Las sombras del exterior, parecen acompasarse, o confundirse con las interiores del propio Neale, las que aún se agitan en los subterráneos de su mente, abiertas aún por la herida del tiempo, por el acto que realizó dos años atrás. Unos fantasmas emocionales, una incertidumbre, que compartirá, con una imprevista cómplice en su desconcertada búsqueda, Carla (Marjorie Reynolds), precisamente en los subterráneos del metro: ¿hizo realmente lo que tenía que hacer optando por la eutanasia con su mujer, matándola por piedad? (aunque esas dudas y ese tormento no adquiere tanta relevancia manifiesta como en la novela, de homónimo título, que se adapta, de Graham Greene, publicada una año antes). Neale es alguien en una tierra de nadie, entre un pasado doliente al que aún no sabe cómo afrontar y un futuro que es pura incógnita. Su presente oscila entre incertidumbres, en el vacío suspenso, expuesto, por ello, al caos, a una locura, un delirio que, precisamente, no sabe nada de piedad.
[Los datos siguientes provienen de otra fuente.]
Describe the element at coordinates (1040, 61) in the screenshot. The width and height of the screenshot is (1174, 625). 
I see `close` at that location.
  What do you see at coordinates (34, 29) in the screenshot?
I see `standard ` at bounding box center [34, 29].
Pero ¿Cuál es esa búsqueda? Desde que abandonó el manicomio se ha encontrado inmerso en otro escenario de delirio, como personaje en otra función cuyos componentes o contornos desconoce. En una feria de apariencia inocua, organizada en apoyo de las madres de las naciones libres, se produce un equívoco (le confunden con alguien, y le dan algo, que debía darse a otro, dentro de un objeto tan inofensivo como una tarta. Cruzó un umbral a otro universo, cuando cruzó el de esa tienda donde le atiende una adivinadora (que no es tal; irónico que piense que es quien no es porque dice accidentalmente la frase que resulta ser la contraseña). Un umbral que cruza hacia las tinieblas (la puerta del tren, con el humo que emana de este, el sonido de un bastón, la aparición de un ciego). Ciego es como se mueve Neal en una realidad que no reconoce, en una realidad donde los nombres son como etiquetas que se despegan porque no casan con una condición movediza, falaz. Es un laberinto en tinieblas en el que ni los muertos lo son, en el que hay quien no tiene reparos en matar a su hermana en pro de su ideario. No hay límites, los escrúpulos morales no existen.
Es un mundo en ruinas (morales), como aquellas entre restos de bombardeos, en donde busca los restos de la tarta, la corroboración de que se mueve en una trama/maraña delirante, pero que no es su mente la que delira (el caos está afuera, no en su interior). Sus perseguidores, sus sombras, son unos agentes nazis encubiertos en una organización aparentemente inocua. El misterio impregna cada fotograma, como una velada amenaza, como las tijeras que balancea el sastre Travers (Dan Duryea), mientras mantiene una conversación telefónica en la que sabemos que se está diciendo entre líneas algo más inquietante que las inocuas palabras pronunciadas. La luz va alumbrando este trayecto (como la de la misma cándida presencia de Carla). El agujero de una bala en una puerta de una habitación a oscuras es su umbral, el de la luz que conjurará esas sombras, que tendrá su culminación en otro umbral oscuro, (en la gran secuencia del tiroteo en la azotea) el cual, al encenderse, desvanecerá definitivamente la amenaza.